DATA RECORDS:
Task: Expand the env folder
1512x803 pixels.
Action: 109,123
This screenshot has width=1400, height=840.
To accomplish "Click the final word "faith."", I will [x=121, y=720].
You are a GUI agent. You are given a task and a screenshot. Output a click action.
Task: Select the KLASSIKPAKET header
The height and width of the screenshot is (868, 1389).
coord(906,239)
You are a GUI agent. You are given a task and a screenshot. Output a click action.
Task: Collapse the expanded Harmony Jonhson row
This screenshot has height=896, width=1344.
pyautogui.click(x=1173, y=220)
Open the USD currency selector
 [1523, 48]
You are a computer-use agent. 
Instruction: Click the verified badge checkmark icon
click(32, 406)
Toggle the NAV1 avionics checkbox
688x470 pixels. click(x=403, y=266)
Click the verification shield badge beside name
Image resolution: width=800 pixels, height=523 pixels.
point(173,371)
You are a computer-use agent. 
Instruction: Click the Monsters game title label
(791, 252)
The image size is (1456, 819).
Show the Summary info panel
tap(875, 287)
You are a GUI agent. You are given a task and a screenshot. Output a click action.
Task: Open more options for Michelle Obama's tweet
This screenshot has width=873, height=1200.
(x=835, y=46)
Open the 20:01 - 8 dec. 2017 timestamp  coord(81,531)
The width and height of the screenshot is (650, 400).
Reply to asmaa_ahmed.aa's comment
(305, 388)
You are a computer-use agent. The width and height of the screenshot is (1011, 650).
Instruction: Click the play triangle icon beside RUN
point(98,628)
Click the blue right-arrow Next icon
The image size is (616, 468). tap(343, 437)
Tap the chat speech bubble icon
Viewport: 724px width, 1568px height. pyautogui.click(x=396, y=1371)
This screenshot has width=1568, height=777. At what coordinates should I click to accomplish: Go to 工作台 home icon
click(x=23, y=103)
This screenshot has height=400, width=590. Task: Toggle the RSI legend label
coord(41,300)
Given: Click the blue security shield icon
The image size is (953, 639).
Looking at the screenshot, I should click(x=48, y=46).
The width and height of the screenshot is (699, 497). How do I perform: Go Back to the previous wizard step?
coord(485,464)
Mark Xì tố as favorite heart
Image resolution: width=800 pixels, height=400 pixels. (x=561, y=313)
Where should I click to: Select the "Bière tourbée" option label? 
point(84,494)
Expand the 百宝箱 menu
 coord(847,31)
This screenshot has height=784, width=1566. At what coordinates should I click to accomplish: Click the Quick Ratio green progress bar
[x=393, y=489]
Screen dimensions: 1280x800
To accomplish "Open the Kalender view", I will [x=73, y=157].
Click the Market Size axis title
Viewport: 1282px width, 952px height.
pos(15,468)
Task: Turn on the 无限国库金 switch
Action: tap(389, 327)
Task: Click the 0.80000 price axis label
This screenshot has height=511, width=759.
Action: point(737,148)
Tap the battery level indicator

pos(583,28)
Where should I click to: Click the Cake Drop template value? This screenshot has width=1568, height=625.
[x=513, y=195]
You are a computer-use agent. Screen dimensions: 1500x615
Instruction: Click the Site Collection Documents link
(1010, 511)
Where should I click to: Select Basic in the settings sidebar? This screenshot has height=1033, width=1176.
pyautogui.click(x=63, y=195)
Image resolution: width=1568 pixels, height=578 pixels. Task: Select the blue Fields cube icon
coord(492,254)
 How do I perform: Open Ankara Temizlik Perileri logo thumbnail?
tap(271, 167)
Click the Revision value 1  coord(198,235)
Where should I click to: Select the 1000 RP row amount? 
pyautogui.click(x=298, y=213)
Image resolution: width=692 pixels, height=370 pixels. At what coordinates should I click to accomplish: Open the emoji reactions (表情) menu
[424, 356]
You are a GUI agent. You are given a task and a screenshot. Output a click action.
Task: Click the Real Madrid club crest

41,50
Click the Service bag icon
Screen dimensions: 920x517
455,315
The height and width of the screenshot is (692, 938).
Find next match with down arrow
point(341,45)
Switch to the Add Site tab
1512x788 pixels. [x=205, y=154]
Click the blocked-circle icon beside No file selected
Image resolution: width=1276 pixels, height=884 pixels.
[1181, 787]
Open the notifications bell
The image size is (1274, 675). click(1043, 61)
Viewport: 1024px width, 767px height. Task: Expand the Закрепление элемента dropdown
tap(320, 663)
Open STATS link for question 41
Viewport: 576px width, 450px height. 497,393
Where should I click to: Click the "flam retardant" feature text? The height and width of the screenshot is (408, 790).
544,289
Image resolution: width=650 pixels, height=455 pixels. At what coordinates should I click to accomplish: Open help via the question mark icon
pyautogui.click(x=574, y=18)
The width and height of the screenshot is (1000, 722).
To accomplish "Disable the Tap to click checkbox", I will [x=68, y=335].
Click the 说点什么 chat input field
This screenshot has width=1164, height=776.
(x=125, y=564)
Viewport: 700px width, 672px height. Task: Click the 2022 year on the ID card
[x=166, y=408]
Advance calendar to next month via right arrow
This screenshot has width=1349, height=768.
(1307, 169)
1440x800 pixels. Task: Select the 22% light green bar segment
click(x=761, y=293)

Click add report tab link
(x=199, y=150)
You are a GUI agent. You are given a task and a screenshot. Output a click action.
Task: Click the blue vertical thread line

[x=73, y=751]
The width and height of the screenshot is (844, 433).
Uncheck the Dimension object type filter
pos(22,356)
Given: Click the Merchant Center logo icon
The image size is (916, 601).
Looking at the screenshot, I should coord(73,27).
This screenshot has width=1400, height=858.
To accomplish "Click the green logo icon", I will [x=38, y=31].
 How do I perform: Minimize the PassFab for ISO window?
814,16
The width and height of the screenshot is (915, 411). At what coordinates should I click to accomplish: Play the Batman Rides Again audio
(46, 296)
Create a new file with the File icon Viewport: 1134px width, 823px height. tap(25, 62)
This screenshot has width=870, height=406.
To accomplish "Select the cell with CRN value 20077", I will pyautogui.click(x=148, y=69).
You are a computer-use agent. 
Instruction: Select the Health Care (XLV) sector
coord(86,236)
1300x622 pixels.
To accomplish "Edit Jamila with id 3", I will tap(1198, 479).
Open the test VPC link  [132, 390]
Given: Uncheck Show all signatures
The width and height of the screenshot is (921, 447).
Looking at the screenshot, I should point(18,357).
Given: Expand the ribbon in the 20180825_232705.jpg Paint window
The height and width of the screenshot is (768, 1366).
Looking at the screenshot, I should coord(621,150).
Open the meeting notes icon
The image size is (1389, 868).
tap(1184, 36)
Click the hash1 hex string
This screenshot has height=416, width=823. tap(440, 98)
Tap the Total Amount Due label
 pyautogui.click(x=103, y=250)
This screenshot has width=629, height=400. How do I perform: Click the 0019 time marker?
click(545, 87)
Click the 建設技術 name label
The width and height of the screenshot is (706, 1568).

INSTRUCTIONS FOR THE TASK:
Beginning with the line that has "Click add report tab link" and ending with the line that has "Given: Expand the", set down the lines above exactly and include no others.

WRITTEN ANSWER:
Click add report tab link
(x=199, y=150)
You are a GUI agent. You are given a task and a screenshot. Output a click action.
Task: Click the blue vertical thread line

[x=73, y=751]
The width and height of the screenshot is (844, 433).
Uncheck the Dimension object type filter
pos(22,356)
Given: Click the Merchant Center logo icon
The image size is (916, 601).
Looking at the screenshot, I should coord(73,27).
This screenshot has width=1400, height=858.
To accomplish "Click the green logo icon", I will [x=38, y=31].
 How do I perform: Minimize the PassFab for ISO window?
814,16
The width and height of the screenshot is (915, 411). At what coordinates should I click to accomplish: Play the Batman Rides Again audio
(46, 296)
Create a new file with the File icon Viewport: 1134px width, 823px height. tap(25, 62)
This screenshot has width=870, height=406.
To accomplish "Select the cell with CRN value 20077", I will pyautogui.click(x=148, y=69).
You are a computer-use agent. 
Instruction: Select the Health Care (XLV) sector
coord(86,236)
1300x622 pixels.
To accomplish "Edit Jamila with id 3", I will tap(1198, 479).
Open the test VPC link  [132, 390]
Given: Uncheck Show all signatures
The width and height of the screenshot is (921, 447).
Looking at the screenshot, I should point(18,357).
Given: Expand the ribbon in the 20180825_232705.jpg Paint window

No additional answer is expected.